As I’m writing this, the weather outside is in the single
digits and I’m stuck at home due to snow covered roads. Bad news is I have a
lot of work to do at the day job that’s not getting done. Good news is I have
heat, food, and a lot to do in my other life as a writer.
Like this blog.
I’m not sure I ever loved the snow. When I lived in Idaho
after my divorce, I took time to learn to cross country ski. Thirty minutes out
of Boise, there was a small ski lodge with both downhill and cross-country
trails. I loved spending Saturday mornings on the mountain, lost in my own
world fighting through the fear. All I could hear was my own heavy breathing as
I trudged the trail, going a little farther with each trip.

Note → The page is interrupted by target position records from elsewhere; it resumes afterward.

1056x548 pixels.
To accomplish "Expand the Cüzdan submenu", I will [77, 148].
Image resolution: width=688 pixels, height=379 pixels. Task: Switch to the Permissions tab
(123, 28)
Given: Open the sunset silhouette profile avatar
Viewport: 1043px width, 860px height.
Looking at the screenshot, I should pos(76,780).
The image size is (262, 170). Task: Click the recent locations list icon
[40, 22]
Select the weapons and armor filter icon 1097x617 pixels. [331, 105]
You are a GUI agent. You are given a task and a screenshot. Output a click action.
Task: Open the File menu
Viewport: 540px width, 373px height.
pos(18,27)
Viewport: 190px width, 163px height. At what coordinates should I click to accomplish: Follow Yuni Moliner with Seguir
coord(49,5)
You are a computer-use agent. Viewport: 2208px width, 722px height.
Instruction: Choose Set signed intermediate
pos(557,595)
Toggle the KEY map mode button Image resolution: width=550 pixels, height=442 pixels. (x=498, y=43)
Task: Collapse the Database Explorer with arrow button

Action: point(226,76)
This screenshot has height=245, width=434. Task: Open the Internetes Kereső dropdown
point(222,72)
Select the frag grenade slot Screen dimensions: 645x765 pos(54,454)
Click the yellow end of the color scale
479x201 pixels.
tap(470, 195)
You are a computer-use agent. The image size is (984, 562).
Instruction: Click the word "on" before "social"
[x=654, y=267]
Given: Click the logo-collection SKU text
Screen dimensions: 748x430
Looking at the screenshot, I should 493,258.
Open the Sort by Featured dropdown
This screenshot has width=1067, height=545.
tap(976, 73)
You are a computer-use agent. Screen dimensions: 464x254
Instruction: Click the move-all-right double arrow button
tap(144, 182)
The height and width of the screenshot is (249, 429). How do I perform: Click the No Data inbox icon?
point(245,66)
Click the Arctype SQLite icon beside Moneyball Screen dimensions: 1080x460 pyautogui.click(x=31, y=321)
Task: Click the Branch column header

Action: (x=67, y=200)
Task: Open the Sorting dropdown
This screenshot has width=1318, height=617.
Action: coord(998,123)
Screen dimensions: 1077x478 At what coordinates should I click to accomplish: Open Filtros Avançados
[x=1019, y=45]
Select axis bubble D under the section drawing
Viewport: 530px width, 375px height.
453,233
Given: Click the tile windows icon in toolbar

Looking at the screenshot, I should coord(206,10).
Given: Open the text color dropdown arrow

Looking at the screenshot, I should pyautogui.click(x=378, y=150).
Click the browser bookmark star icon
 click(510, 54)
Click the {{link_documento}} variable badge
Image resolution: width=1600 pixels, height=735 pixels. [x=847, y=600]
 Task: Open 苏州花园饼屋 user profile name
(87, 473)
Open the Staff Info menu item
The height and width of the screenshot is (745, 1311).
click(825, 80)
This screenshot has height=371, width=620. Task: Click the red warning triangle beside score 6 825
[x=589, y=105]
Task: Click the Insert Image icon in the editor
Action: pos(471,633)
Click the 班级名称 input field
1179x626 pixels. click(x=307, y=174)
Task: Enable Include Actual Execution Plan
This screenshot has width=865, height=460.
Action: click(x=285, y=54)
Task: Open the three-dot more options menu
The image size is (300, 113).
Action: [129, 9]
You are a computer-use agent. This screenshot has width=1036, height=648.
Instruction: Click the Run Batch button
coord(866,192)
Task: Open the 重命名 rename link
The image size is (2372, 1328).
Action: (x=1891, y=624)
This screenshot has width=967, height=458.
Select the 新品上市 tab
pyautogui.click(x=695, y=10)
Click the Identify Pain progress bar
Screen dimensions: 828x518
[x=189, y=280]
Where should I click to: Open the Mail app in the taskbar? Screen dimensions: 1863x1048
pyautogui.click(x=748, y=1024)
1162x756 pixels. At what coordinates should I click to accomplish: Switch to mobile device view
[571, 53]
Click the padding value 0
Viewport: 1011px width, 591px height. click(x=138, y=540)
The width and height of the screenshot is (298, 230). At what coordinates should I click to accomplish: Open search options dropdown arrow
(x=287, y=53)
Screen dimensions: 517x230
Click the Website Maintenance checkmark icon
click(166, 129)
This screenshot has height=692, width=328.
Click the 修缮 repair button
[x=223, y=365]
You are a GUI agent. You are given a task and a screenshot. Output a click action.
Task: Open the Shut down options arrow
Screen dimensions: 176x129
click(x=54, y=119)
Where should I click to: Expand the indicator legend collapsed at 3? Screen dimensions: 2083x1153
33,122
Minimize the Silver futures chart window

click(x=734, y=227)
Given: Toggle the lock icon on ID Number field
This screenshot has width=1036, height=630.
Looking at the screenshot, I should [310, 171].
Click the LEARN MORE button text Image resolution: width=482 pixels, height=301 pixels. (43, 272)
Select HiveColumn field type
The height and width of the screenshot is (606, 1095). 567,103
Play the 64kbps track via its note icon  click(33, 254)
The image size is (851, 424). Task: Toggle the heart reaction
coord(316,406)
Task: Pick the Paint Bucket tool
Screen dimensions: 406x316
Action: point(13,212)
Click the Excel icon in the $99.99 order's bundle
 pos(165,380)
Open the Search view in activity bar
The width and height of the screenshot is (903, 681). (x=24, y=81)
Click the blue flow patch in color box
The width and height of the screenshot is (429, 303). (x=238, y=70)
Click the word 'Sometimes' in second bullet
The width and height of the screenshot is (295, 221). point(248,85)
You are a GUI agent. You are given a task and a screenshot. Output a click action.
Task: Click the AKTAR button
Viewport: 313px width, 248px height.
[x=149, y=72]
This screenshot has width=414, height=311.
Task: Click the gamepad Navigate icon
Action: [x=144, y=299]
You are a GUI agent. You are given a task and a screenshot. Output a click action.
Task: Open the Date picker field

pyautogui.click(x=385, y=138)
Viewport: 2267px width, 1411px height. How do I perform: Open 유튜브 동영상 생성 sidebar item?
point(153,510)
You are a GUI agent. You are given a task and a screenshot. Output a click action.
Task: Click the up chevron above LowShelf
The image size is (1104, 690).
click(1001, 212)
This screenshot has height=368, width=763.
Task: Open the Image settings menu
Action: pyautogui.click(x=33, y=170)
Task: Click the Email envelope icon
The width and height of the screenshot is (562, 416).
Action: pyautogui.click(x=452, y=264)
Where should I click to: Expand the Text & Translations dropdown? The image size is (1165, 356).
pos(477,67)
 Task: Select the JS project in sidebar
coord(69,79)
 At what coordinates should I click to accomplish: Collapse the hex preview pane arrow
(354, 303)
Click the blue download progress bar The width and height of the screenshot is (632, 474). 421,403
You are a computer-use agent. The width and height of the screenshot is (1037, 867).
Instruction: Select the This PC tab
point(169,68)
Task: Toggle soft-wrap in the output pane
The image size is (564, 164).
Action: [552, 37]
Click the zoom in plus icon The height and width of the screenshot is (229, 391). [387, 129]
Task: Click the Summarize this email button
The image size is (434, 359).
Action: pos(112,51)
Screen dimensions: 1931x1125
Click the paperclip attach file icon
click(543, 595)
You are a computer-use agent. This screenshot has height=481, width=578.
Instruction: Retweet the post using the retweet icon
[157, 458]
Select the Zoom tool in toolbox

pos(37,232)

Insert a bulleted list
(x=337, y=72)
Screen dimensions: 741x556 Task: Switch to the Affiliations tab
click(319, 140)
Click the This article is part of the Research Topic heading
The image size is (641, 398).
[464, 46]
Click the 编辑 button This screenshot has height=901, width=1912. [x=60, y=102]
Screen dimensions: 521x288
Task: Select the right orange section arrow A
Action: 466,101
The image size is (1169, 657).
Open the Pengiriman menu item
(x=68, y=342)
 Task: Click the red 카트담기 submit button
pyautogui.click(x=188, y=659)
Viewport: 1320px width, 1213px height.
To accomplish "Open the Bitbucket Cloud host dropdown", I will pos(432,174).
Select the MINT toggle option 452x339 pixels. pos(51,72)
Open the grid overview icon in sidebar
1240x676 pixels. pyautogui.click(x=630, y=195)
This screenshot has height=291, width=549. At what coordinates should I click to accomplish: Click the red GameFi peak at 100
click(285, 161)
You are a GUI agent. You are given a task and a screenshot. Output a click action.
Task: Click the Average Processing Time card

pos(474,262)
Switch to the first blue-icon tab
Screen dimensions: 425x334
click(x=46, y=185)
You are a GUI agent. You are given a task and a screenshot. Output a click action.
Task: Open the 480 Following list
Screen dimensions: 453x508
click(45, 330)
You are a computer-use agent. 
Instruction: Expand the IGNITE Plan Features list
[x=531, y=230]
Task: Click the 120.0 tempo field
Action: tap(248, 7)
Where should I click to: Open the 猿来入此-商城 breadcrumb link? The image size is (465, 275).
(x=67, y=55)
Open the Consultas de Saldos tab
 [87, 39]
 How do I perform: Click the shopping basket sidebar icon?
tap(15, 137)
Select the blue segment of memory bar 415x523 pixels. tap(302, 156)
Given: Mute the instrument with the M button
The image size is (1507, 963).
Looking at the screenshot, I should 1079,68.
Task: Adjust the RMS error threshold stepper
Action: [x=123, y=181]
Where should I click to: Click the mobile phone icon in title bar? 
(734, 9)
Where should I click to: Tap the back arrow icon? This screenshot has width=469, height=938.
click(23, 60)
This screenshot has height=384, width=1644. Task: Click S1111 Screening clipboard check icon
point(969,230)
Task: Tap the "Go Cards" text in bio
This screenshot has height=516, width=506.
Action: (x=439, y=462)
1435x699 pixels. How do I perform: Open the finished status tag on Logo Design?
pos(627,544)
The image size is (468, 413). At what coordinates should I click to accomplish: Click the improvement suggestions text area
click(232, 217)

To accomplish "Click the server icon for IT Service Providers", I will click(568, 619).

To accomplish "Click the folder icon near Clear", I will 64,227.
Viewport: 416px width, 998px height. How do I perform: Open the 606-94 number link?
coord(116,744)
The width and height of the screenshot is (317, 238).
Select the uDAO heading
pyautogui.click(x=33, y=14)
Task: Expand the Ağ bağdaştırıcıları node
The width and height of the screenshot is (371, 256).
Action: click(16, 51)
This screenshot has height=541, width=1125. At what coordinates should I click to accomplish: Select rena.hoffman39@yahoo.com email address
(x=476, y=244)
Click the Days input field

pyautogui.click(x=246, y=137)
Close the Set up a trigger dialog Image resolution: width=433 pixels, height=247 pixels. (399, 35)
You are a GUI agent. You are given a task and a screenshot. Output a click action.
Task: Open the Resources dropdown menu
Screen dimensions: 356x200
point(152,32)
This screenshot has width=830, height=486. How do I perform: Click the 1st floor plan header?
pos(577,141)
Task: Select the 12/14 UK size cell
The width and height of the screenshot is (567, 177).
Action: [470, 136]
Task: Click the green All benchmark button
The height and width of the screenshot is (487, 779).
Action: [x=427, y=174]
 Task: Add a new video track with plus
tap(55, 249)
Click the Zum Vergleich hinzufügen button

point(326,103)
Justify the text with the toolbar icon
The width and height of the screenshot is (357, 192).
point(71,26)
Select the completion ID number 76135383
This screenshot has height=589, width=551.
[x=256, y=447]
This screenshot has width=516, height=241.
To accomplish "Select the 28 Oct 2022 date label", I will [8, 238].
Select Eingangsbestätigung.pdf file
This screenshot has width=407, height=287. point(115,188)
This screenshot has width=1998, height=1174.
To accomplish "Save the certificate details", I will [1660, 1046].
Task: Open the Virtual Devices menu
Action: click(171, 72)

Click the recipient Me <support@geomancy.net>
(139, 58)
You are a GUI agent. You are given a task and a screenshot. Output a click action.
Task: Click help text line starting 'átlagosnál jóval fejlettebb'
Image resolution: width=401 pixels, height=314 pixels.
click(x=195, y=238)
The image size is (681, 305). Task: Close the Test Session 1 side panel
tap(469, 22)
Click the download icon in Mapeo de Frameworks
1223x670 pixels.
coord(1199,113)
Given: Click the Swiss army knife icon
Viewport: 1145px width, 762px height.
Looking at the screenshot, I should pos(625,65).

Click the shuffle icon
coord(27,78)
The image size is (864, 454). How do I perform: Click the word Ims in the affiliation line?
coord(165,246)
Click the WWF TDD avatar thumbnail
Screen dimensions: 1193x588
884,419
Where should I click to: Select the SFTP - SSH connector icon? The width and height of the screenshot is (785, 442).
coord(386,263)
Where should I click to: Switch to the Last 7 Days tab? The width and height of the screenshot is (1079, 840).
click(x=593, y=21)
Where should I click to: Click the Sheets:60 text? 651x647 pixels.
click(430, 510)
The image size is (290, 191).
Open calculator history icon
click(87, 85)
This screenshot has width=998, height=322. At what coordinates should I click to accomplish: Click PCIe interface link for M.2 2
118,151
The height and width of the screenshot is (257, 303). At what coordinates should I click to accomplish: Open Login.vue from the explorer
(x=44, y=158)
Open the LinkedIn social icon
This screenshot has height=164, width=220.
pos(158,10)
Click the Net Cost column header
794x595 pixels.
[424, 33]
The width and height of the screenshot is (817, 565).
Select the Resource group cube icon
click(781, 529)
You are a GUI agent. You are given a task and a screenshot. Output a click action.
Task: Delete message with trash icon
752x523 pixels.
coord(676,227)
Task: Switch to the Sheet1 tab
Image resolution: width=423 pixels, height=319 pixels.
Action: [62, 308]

Was I an expert? No. In fact, going down little hills on the
trail scared me. Most times when I felt out of control, I forced myself to fall
over, stopping my descent. You’d be surprised how hard snow can be after a few
warm days of sun and a few nights of freeze. It might look soft, instead, it
was rock hard.
However, I got up each time I fell and then I kept going. With
each trip, I gained confidence and strength. I started to believe in my ability
not only to ski, but to succeed in other areas of my life.
I wasn't an athlete in school. I dabbled in junior high but
never had the confidence to try out for a team after that thinking I wasn't
good enough. I was right, I wasn't. Not because I didn't have the ability, but
because I didn't try.
Work, persistence, and determination three things anyone needs
to succeed. Probably even more than talent.
Speaking of persistence, how are your goals progressing?